Ainsi, nous nageons dans une nappe de pression commerciale. Parfois, on la reconnaît même comme « patrimoine de l’humanité », à l’image des magnifiques taureaux Osborne qui jalonnent les principales routes espagnoles.
Pop up
Toutefois, il ne suffit pas à cette « Weinstinerie » d’occuper l’espace matériel dans le monde concret. Voilà maintenant que l’espace virtuel se sature de ces nouveaux ronciers agrippeurs. A peine ai-je ouvert mon ordinateur, que les pop ups m’interpellent au souvenir fallacieux de mes navigations antérieures : puisque je me suis intéressé un jour aux avions de voltige, pas un aéronef de petite dimension ne sort sur le marché sans que j’en sois averti et qu’on me propose une réaction sur son acquisition éventuelle. Et je ne parle pas de mes recherches sur les sous-vêtements affriolants ni sur les voitures de luxe. Quelque part, mais je ne sais où, mes goûts sont recensés dans leur indiscrète intégralité. Comme si une armée de détectives privés collait à mes basques.

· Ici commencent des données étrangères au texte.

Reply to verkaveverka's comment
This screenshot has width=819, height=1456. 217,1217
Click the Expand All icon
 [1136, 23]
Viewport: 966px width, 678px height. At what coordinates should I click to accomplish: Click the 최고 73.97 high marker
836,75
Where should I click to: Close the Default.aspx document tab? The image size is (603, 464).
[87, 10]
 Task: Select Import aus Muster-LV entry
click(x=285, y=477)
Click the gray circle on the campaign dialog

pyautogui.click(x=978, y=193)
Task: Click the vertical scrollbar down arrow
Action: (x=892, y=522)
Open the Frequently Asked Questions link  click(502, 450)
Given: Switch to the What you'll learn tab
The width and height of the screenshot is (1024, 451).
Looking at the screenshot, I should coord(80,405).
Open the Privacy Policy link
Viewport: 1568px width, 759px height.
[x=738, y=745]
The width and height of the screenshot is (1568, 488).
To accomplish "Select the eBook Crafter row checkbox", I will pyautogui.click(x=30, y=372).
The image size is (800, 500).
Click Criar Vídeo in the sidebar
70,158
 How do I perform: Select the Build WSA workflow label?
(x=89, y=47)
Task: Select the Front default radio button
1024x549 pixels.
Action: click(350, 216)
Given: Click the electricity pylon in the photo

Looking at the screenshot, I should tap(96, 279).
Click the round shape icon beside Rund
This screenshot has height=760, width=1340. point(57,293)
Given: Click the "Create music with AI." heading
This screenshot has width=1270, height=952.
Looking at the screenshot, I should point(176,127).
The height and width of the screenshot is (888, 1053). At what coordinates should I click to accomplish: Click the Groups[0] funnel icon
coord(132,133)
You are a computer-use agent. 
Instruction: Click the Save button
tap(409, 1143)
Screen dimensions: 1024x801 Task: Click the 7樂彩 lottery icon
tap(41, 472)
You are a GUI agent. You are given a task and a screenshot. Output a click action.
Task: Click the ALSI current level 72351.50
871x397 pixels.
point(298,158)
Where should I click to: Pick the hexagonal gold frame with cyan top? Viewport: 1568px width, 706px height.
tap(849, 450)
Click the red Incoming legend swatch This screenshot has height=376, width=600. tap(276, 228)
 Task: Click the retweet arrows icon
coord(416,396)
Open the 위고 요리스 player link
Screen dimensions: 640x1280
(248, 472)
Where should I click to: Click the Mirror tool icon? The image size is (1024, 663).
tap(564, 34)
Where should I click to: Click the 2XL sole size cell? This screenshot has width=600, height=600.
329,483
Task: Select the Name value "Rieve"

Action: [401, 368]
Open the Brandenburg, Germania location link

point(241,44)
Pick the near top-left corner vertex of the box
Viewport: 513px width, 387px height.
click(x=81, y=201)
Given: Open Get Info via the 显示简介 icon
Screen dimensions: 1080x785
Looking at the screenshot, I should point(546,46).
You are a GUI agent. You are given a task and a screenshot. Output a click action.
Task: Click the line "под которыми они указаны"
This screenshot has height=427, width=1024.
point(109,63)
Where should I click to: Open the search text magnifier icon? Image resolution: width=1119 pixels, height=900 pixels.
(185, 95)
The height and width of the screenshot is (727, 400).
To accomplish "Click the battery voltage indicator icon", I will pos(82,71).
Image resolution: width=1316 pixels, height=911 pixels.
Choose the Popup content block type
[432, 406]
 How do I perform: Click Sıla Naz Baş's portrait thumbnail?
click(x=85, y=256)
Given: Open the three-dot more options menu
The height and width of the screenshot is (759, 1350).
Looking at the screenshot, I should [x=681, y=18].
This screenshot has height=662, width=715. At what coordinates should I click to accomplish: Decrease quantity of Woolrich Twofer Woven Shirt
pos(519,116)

Ma vie « privée » et mon image échappent à mon contrôle sans que rien n’y fasse. Je pense à ces adolescent(e)s traîné(e)s au pilori de leur classe ou de leur bahut pour avoir accepté d’échanger quelques photos intimes. Il n’y a plus d’intimité. Tout devient « ex-time ». Parce que de multiples commerces ou activités, plus ou moins désireux d’occuper l’espace public, se sont organisés pour retenir entre leurs griffes les vies de leur naïve chalandise.
L’engagement au service du « califat », via des recrutements internet, témoigne aussi de l’emprise de ces approches à travers les récits de rescapés. Trois versets plus quatre mots d’arabe et je file en Syrie, convaincu de rejoindre le paradis des muslims. Allah Ouakbar.
Frustrations
Vous l’avez sans doute remarqué, les pin-ups triomphales ont disparues des flancs des camions. Elles sont reléguées dans le passé, quand le papier glacé des magazines captivait alors les désirs inassouvis des mâles. Car, c’est sur le ressort de la frustration que le marketing a édifié son emprise : je t’en montre juste un peu pour que tu puisses rêver de te saisir de tout le reste. Reste que la stratégie frustratoire, non seulement perdure, mais augmente sensiblement en élargissant ses cibles aux femmes et aux enfants. Chacun a envie de sa sucette sous la forme d’un film suggestif, projeté sur l’écran de son ordinateur ou de son téléphone portable.
C’est pourquoi, si l’injonction de « dénoncer son porc » devait perdurer, on se demande qui échapperait aux doigts pointés. Ni les ecclésiastiques, ni les élus, ni les voisins, ni les entraîneurs, ni les collègues… et, peut-être pas nous… A ce stade, c’est l’effondrement de toutes les hiérarchies qui menace. Inutile donc de multiplier les efforts pour atteindre les sommets : ils vous installeraient en position de cible.
Avec Malraux, gardons donc précieusement notre misérable tas de petits secrets.